The third task only has one execution of job and it's result doesn't get modified by a second one so the result is only [1].

If you add for obj in out: print(id(obj)) at the end of your code you will see, that you get three different id's for three separate lists in the result, as many as tasks have been built to process your iterable (CPython).:

140584841382600
140584841382600
140584841383432
140584841383432
140584841383368

Answer 2

This yields different results with different numbers of processes, which means you're doing something that's not process-safe; in this case, operating on a native list in (potentially) multiple processes.

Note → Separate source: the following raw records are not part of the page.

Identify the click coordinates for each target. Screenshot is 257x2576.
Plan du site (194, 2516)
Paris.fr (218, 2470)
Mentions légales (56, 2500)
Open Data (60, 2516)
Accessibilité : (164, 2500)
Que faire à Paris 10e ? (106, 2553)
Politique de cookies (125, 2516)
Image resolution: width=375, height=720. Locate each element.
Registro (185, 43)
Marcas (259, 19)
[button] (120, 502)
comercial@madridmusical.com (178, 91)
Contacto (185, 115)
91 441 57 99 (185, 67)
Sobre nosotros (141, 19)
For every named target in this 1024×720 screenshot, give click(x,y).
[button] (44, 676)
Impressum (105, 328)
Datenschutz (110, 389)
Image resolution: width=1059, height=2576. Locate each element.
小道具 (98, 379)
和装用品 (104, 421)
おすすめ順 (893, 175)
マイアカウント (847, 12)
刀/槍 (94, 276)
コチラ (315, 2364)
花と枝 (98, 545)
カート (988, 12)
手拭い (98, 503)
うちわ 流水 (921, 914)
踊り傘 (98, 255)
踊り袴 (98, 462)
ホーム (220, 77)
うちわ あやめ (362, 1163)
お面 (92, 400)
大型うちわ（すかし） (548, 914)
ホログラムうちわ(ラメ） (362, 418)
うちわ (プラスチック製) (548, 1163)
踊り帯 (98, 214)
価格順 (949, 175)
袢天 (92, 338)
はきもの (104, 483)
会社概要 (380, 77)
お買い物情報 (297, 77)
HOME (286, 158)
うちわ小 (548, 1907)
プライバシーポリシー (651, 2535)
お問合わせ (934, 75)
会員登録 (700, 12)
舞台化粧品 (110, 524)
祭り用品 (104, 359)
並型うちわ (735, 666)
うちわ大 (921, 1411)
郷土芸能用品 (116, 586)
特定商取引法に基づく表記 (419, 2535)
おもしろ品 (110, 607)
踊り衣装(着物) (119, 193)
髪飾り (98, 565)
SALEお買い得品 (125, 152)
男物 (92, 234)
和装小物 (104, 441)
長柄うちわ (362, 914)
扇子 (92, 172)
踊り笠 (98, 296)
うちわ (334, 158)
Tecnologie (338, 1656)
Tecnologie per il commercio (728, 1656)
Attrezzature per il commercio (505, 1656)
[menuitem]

I'm not exactly clear on what you're trying to achieve, but this at least behaves consistently:

from multiprocessing import Pool, Manager


def job(l):
    l.append(1)
    return l


if __name__ == "__main__":
    manager = Manager()

    for proc_count in range(1, 6):
        print(proc_count)
        pool = Pool(proc_count)
        my_list = manager.list()
        out = pool.map(job, [my_list for i in range(5)])
        pool.close()
        pool.join()
        print(list(list(o) for o in out))

If that's not what you're going for, forgetting the manager, dropping my_list and using [list() for i in range(5)] also results in consistent, though different, behavior.